La
sesión de control al Gobierno de los miércoles es seguramente la más vistosa de
la semana parlamentaria. Si los discursos fueran equiparables a las carreras
atléticas, las preguntas de los miércoles son pruebas de velocidad. Hay poco
tiempo para la estrategia: haces la pregunta, te responden, replicas y el
ministro cierra. Dos minutos y medio para cada uno. Todo sucede muy rápido,
ganas o pierdes el debate en un suspiro.
El
miércoles, mientras mi compañero
Francesc Vallés preguntaba al ministro
Wert, se
rompió el cronómetro; pero no solo el cronómetro. Algo más, relacionado con el
tiempo, ocurrió en el Hemiciclo, pues el ministro de Educación, Cultura y
Deporte fue transportado a un momento indeterminado del siglo XIX, el momento
de la construcción de la moderna nación española.
Normalmente Wert no había
llegado tan lejos en sus viajes al pasado, lo más a los años anteriores a la
reforma educativa de
Villar Palasí, de 1970. Pero al siglo XIX Wert no había
llegado hasta el pasado miércoles.
El
diputado Vallés preguntaba sobre unas declaraciones del propio Wert acerca de
la relación entre la educación en Cataluña y el independentismo.
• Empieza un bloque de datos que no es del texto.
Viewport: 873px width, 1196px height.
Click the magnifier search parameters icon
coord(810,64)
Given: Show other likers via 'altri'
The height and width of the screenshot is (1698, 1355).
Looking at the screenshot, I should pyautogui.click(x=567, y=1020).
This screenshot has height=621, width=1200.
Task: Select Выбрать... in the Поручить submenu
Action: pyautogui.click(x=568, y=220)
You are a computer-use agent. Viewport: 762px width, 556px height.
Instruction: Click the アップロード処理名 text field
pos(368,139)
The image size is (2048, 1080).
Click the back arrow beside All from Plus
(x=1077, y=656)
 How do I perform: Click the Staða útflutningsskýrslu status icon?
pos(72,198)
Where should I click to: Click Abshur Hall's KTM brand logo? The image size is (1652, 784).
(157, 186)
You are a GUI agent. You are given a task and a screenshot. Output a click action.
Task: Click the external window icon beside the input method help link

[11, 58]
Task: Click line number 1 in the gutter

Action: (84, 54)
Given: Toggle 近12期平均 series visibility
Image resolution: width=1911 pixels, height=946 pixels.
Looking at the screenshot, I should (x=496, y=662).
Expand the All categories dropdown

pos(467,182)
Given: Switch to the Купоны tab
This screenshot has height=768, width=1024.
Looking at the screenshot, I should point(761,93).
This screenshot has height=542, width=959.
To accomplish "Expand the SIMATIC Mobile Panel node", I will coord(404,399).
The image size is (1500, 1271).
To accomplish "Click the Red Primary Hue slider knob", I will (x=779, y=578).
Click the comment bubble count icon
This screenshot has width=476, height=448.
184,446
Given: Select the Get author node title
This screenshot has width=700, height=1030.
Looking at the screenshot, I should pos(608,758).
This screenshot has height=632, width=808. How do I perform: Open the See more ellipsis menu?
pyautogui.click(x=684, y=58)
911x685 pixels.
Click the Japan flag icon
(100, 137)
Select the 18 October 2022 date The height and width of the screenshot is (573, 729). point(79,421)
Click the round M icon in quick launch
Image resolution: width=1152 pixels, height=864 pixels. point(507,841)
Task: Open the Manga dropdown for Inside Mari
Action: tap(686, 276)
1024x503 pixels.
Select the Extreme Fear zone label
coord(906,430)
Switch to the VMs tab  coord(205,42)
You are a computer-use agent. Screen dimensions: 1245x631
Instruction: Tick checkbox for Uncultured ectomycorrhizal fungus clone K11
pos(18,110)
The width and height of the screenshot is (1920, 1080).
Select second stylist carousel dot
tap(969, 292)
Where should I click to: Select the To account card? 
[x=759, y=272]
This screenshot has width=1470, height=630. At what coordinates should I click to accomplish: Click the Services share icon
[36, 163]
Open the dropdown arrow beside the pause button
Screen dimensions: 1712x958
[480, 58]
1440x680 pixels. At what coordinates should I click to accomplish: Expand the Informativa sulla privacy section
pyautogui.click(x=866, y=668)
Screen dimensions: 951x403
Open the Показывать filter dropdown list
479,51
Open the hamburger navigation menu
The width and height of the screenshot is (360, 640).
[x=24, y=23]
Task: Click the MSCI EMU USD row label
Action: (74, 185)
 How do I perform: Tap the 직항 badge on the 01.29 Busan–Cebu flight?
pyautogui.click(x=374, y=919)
El ministro le
vino a contestar que él quería hacer lo mismo de lo que acusaba a los
nacionalistas catalanes, pero en sentido contrario: usar el sistema educativo
para españolizar a los niños catalanes. Desde mi escaño recordaba ese magnífico
libro de
Álvarez Junco titulado
Mater Dolorosa, que habla precisamente de la
construcción nacional española. En lugar de seguir el consejo de
Maquiavelo,
que decía que los patriotas debían preferir la salvación de la patria a la
salvación de su alma, los nacionalistas españoles, con un comportamiento poco
patriótico pero muy cristiano, decidieron salvar su alma y entregar un
instrumento estratégico para la construcción nacional, como es el sistema
educativo, a la Iglesia Católica.
Aprovechando
que el jueves aprobábamos la integración de Croacia en la Unión Europea, los
nacionalistas de la periferia vieron su oportunidad de reanudar el debate que
el día anterior había abierto el nacionalista del centro. Uno de esos debates
fue el que sostuvieron dos brillantes parlamentarios: mi buen amigo
Jordi
Xuclá, de CiU, y el ministro
García-Margallo, el mejor orador del Gobierno. En
un momento dado, Xuclá le recordó al ministro de Exteriores que ambos son
demócratas cristianos. Escuchándolos resulta obvio que la Iglesia Católica
cumplió solo una parte del encargo de los nacionalistas españoles del XIX, y se
aplicó con más esmero a la formación de buenos católicos que a la formación de
buenos españoles. Y ahora en el Hemiciclo hay catalanes y vascos que se sienten
católicos pero no españoles. Desde mi escaño miraba la escena convencido de
que, después de una vida que les deseo muy larga y feliz, Jordi Xuclá y
García-Margallo se encontrarán en el cielo de los católicos. Pero no estoy tan
seguro de con qué pasaporte nacional harán ese último viaje.